*EXCERTO:*
-- -- --
Com o verão, todas as peças de roupa encurtam, os desmandos do calor são implacáveis. Por isso, a caminhada fulgurante dos crop tops que encolhem nesta época do ano não é de estranhar. Por outro lado, as peças de lingerie – sobretudo os bralettes – chegam com cada vez mais tecido. Rendas translúcidas, mas cada vez com mais superfície.

Mas o que se está, então, a passar? “O top é o novo soutien, as miúdas, no verão, andam com o corpo à mostra. Se podem ou não, isso é uma decisão que cabe a cada uma, sendo que o importante é cada vez mais a pessoa sentir-se confortável na sua pele”, justifica Gonçalo Peixoto. Para o designer não há dúvida: “é tão fora de moda ter o corpo XPTO, já ninguém pratica esse estereótipo e isso já não se discute”, refere o criador que concebeu bralettes “bem transparentes e curtos, em renda, que esgotaram em quatro dias”.
-- -- --
*DADOS FORNECIDOS:*
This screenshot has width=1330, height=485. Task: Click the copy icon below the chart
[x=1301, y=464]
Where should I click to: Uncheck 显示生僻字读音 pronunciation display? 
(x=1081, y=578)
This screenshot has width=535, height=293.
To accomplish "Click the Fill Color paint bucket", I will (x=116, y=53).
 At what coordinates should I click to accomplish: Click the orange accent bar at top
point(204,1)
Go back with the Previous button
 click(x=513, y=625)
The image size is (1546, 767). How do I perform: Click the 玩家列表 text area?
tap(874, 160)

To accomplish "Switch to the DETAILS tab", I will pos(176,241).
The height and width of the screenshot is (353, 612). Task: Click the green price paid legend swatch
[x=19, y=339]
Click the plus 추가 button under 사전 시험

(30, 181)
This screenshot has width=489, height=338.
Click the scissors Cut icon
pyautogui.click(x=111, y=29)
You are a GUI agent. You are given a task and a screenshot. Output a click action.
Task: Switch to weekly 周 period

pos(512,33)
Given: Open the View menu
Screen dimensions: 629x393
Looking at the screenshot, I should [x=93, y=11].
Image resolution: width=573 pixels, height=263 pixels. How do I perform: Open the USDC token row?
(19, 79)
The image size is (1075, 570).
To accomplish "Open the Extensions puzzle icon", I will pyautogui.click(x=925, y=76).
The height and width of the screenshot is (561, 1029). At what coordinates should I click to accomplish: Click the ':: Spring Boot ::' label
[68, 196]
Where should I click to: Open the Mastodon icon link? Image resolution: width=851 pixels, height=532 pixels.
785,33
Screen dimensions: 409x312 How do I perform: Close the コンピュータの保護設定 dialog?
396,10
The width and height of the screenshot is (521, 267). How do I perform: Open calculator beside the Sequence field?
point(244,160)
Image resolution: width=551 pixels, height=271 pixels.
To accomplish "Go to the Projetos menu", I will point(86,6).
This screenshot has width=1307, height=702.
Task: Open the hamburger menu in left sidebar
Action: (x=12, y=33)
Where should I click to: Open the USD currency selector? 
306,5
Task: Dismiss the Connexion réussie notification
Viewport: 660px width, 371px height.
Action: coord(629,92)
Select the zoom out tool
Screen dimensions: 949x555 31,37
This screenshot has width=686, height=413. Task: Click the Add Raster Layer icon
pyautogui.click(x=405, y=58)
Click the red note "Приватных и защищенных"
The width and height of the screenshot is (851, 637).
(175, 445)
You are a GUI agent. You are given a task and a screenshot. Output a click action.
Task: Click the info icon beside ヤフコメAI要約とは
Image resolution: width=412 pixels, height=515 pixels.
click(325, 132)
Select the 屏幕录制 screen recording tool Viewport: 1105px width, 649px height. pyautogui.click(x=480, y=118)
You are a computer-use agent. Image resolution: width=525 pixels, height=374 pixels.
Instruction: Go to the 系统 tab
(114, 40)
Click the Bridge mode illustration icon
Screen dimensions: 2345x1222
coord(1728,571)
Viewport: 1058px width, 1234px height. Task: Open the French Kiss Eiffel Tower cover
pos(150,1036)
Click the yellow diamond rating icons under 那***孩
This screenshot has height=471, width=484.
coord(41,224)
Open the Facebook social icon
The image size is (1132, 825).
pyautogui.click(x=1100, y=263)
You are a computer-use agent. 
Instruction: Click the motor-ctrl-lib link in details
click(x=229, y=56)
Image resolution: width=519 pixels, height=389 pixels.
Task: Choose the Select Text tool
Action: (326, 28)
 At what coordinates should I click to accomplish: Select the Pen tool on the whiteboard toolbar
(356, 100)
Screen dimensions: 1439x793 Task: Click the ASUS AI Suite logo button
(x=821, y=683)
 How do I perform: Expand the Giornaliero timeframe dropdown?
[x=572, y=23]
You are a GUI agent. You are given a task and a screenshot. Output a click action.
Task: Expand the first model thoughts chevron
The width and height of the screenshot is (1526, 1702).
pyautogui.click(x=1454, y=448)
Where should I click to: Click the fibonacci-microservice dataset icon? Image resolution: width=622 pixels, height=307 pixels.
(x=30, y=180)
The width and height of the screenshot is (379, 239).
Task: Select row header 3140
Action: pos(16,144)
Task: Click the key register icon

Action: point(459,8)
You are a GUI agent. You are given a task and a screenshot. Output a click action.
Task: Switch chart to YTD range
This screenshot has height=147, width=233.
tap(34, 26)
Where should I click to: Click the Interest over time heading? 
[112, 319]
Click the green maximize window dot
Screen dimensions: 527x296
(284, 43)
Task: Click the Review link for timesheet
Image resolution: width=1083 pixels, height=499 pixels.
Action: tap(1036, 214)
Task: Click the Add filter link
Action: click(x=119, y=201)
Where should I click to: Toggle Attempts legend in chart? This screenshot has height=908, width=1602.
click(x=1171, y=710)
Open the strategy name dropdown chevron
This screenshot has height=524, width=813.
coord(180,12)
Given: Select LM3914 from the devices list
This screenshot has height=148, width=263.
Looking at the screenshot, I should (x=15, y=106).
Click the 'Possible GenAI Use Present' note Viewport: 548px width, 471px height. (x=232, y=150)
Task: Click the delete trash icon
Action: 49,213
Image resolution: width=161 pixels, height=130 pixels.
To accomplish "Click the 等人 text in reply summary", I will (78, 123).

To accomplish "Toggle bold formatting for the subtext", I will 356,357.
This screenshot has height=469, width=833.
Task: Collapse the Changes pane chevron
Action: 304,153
-- -- --
*OBJETIVO 1:* Reproduza tudo o que, no excerto, vai desde "Com o verão, todas" até "com mais superfície.".
*OBJETIVO 2:* Enumere todas as passagens que o excerto apresenta entre aspas.

*RESOLUÇÃO 1:*
Com o verão, todas as peças de roupa encurtam, os desmandos do calor são implacáveis. Por isso, a caminhada fulgurante dos crop tops que encolhem nesta época do ano não é de estranhar. Por outro lado, as peças de lingerie – sobretudo os bralettes – chegam com cada vez mais tecido. Rendas translúcidas, mas cada vez com mais superfície.

*RESOLUÇÃO 2:*
1. “O top é o novo soutien, as miúdas, no verão, andam com o corpo à mostra. Se podem ou não, isso é uma decisão que cabe a cada uma, sendo que o importante é cada vez mais a pessoa sentir-se confortável na sua pele”
2. “é tão fora de moda ter o corpo XPTO, já ninguém pratica esse estereótipo e isso já não se discute”
3. “bem transparentes e curtos, em renda, que esgotaram em quatro dias”